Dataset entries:
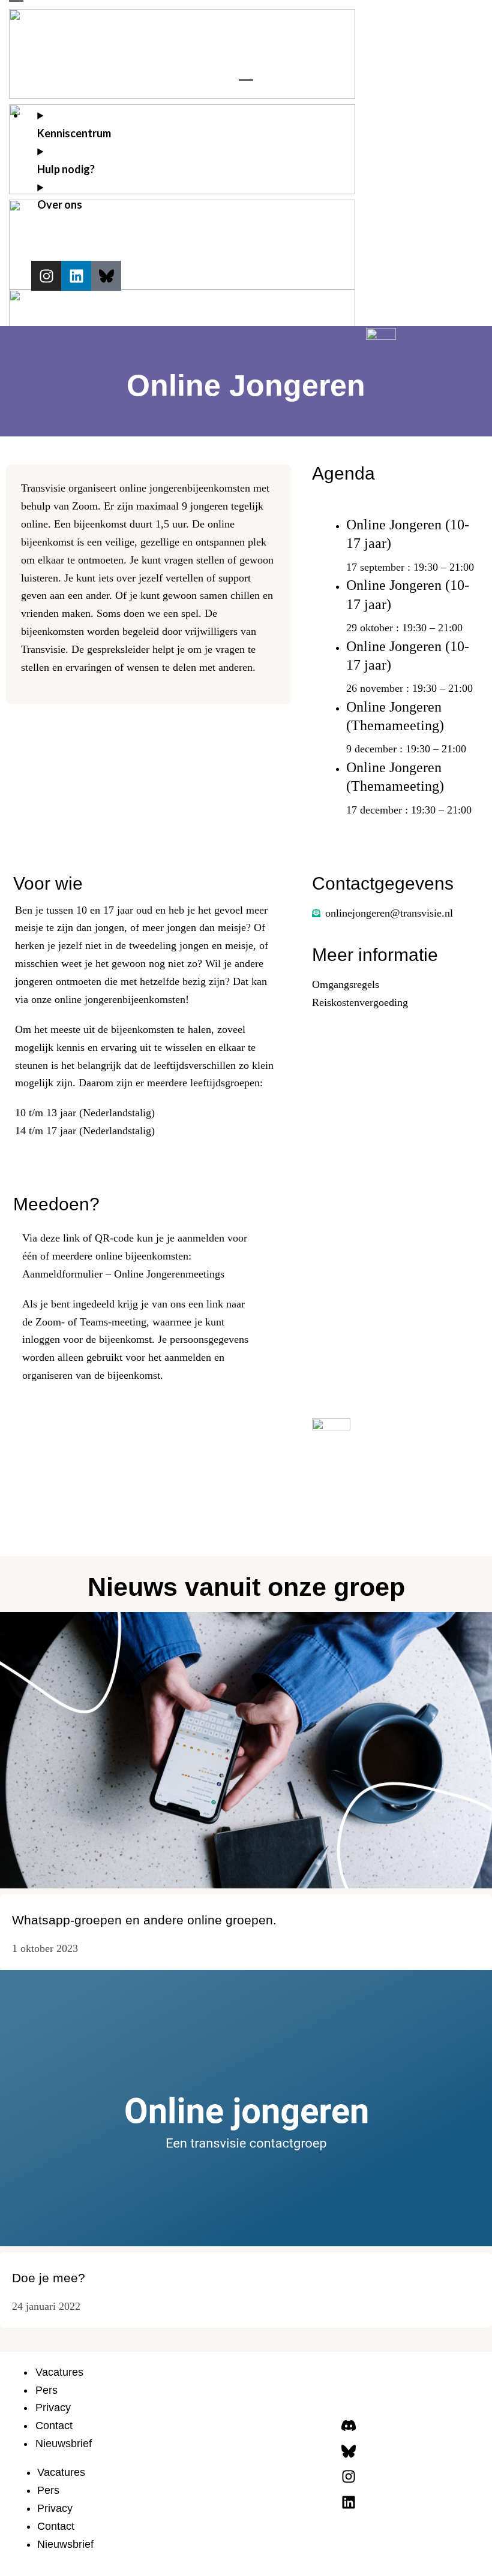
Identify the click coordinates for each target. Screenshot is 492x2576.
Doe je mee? (48, 2278)
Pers (46, 2390)
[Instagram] (46, 276)
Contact (54, 2426)
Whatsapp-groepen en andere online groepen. (144, 1920)
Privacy (53, 2408)
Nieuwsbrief (63, 2444)
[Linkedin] (76, 276)
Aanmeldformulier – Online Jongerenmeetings (123, 1274)
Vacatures (59, 2372)
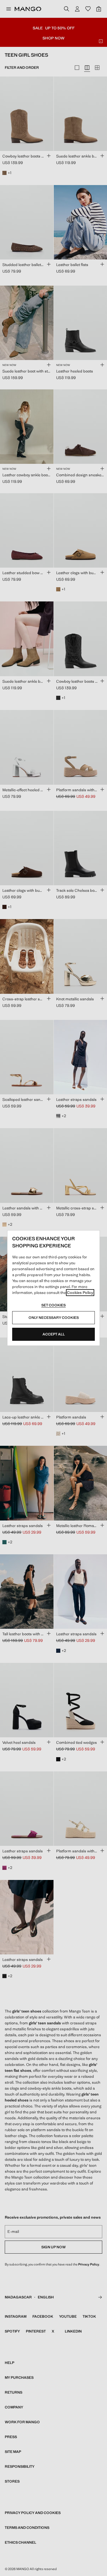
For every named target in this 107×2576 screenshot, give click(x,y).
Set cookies (53, 1305)
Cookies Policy (80, 1292)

■ **TASK**
Report how many lines of the preceding records include "click". Output the number only.

■ **TASK OUTPUT**
2